- [Work instructions] Convert the entries into a two-column CSV with the header text,answer, giving one row per entry. Put the entry's wording in the first column and its answer in the second, with each value in double quotes and any line breaks replaced by spaces.

··· Data entries ···

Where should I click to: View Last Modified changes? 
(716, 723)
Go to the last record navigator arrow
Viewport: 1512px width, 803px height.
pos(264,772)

···

- [Problem solution]
text,answer
"Where should I click to: View Last Modified changes?","(716, 723)"
"Go to the last record navigator arrow Viewport: 1512px width, 803px height.","pos(264,772)"